Thessalonica in Wikipedia
After the fall of the kingdom of Macedon in 168 BC, Thessalonica became a city of the Roman Republic. It grew to be an important trade-hub located on the Via Egnatia, the Roman road connecting Byzantium (later Constantinople), with Dyrrhachium (now Durres in Albania), and facilitating trade between Europe and Asia. The city became the capital of one of the four Roman districts of Macedonia; it kept its privileges but was ruled by a praetor and had a Roman garrison, while for a short time in the 1st century BC, all the Greek provinces came under Thessalonica (the Latin form of the name). Due to the city's key commercial importance, a spacious harbour was built by the Romans, the famous Burrowed Harbour (Σκαπτός Λιμήν) that accommodated the town's trade up to the eighteenth century; later, with the help of silt deposits from the river Axios, it was reclaimed as land and the port built beyond it. Remnants of the old harbour's docks can be found in the present day under Odos Frangon Street, near the Catholic Church.
Thessaloniki's acropolis, located in the northern hills, was built in 55 BC after Thracian raids in the city's outskirts, for security reasons.
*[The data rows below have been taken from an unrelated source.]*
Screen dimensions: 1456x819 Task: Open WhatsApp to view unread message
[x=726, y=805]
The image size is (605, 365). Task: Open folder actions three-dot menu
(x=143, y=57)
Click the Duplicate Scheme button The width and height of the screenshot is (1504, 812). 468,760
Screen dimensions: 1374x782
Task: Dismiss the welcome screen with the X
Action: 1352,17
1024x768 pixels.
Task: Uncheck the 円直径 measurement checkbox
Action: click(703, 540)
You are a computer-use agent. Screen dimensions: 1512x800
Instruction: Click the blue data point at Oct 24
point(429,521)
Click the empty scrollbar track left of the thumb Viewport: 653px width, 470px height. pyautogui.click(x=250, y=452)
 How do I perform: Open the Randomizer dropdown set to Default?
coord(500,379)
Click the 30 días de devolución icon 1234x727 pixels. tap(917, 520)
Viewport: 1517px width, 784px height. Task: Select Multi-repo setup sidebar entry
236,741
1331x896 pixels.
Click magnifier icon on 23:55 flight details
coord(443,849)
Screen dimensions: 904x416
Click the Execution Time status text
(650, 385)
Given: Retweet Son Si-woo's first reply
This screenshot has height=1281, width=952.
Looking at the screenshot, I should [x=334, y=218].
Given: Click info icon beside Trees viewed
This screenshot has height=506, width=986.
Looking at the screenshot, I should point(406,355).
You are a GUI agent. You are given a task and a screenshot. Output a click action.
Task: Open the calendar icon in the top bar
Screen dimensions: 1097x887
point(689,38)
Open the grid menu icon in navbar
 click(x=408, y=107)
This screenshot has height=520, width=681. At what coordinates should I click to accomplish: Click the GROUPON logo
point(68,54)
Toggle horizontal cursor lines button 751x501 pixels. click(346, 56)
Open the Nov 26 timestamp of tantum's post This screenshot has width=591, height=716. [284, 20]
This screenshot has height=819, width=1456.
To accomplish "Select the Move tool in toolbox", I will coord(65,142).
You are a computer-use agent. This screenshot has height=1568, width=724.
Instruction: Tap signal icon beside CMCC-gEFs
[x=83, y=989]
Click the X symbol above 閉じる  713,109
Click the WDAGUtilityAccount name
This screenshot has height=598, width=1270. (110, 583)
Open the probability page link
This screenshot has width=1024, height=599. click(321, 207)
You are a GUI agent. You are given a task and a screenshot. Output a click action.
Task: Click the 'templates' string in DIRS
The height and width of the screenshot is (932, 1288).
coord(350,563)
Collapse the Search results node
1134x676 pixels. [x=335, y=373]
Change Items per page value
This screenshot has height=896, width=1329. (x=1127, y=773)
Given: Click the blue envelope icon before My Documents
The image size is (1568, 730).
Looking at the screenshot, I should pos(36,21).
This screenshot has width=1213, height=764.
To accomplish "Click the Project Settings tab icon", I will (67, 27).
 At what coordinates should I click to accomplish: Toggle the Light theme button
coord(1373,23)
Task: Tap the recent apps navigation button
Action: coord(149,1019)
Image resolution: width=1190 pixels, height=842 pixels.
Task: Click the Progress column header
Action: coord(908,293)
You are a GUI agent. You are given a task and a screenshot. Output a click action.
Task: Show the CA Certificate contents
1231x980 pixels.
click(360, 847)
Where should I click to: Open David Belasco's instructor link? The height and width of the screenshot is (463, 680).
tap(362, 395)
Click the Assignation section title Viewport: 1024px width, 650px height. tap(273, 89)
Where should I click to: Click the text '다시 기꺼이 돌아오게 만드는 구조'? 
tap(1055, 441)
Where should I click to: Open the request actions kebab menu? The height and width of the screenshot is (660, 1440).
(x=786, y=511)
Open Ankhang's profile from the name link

The city had a Jewish colony, established during the first century, and was to be an early centre of Christianity. On his second missionary journey, Paul of Tarsus, born a Hellenized Israelite, preached in the city's synagogue, the chief synagogue of the Jews in that part of Thessaloniki, and laid the foundations of a church. Other Jews opposed to Paul drove him from the city, and he fled to Veroia. Paul wrote two of his epistles to the Christian community at Thessalonica, the First Epistle to the Thessalonians and the Second Epistle to the Thessalonians.